Comments on Mckinsey’s “Mobile financial services in Africa: Winning the battle for the customer,” By Mutsa Chironga, Hilary De Grandis, and Yassir Zouaoui

on 10 October 2017
ARED kiosk operator accepting mobile money payments

Frankfurt (Germany), October 2017. This week we share an interesting article from McKinsey & Company, “Mobile financial services in Africa: Winning the battle for the customer,” written by Mutsa Chironga, Hilary De Grandis, and Yassir Zouaoui. The authors review Mobile Financial Services (MFS) in Africa, and present their view on five paths that banks can take to be successful with MFS. With several of our companies leveraging mobile money in their solutions and offering MFSs, we follow the topic closely.

ARED's kiosks take mobile money for energy, WIFI, and top-up services
ARED's kiosks take mobile money for energy, WIFI, and top-up services

It is well known that Africa is the global leader in mobile money, which has become an important component in Africa’s financial services landscape and expanded financial inclusion. Mobile Network Operators (MNO’s) have dominated this market for the last decade, but recently Fintechs have presented a strong challenge and banks are also beginning to compete aggressively in this space. For instance, our investees at Clean Group UG are developing innovative suite of digital financial services aimed at increasing financial inclusion for unbanked populations in West Africa. Similarly, Farmcrowdy’s digital agricultural platform expands financial access for rural farmers who do not have access to credit, by matching them with farm-sponsors in Nigeria.

AgroCenta's AgroPay service provides secure and convenient payments for rurally living farmers
AgroCenta's AgroPay service provides secure and convenient payments for rurally living farmers

Mobile Money is one subset of MFS that allows customers to send, receive, and store money using their mobile phones. Just over half of the 282 of the globally operating mobile money services are located in Sub-Saharan Africa, according to the GSMA. Today, there are a 100 Million active mobile money accounts in Africa, representing 1 in 10 adults, a figure which is far higher than South Asia, the region with the next highest mobile money penetration. Mobile Money solves many problems for consumers and small business, many of which have no access to bank accounts, allowing them to send and receive money securely across long distances. Mobile money has diversified to include insurance, credit, and cross-border remittances. For instance, ARED primarily accepts Mobile Money for its services on its Mobile Shiriki Platform, providing convenience to customers and minimizing fraud potential. AgroCenta also uses Mobile Money in its AgroPay service, facilitating payment delivery to rural farmers. 

The Mobile Money market has diversified as it matured, with five primary archetypes of service providers identified by the authors as:

  1. MNO Dominant
  2. MNO led partnership
  3. Bank-led partnership
  4. Bank dominant
  5. Third-party (Fintech)

MNO’s continue to dominate the market, with the most successful having five to ten times as many clients as bank-led services. In some markets, regulations protect banks with respect to deposit services, however MNO’s have built their success on three factors: 1) near complete distribution networks; 2) large customer bases/strong market concentration; 3) superior customer experience. Distribution main advantage for MNO’s. In Kenya, Safaricom has 130,000 agents where users can get cash, while the leading banks (where agency banking is successful), have only approximately 15,000 agents. Next, MNO’s have vast numbers of customers. Mobile phone usage is at approximately 80%, which is twice the rate of bank penetration. Finally, superior client experience both in terms of ease-of-use, merchant experience, and no-fee bill payments.

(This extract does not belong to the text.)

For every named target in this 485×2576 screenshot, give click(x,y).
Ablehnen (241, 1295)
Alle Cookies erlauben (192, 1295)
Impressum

The authors argue that banks have five paths, depending on their capabilities and market locations to compete in the MFS landscape.

  1. Go it alone.
  2. Build a digital bank.
  3. Partner with a Fintec
  4. Partner with non-Telco
  5. Partner with a MNO

Each of the paths is viable, depending on the bank’s situation. The authors argue that the only non-viable option is “business as usual.” Although banks and insurance companies have until recently dominated the financial services markets, MNOs and fintechs have been making significant inroads into these markets, particularly in the African retail and SME segments. MNO led innovations have expanded financial inclusion in Africa, placing banks in a position where they must develop digital financial services to retain their leading roles not just in payments and deposits, but across the full spectrum of financial services.

We agree with the sentiments expressed in this article, as they mirror our own opinion that solutions should be problem oriented. To remain relevant to in MFS markets banks should develop customer-centric solutions, or risk being eclipsed by players who understand the markets better. We welcome the potential benefits of banking institutions providing better and more inclusive financial services that will expand financial access and inclusion.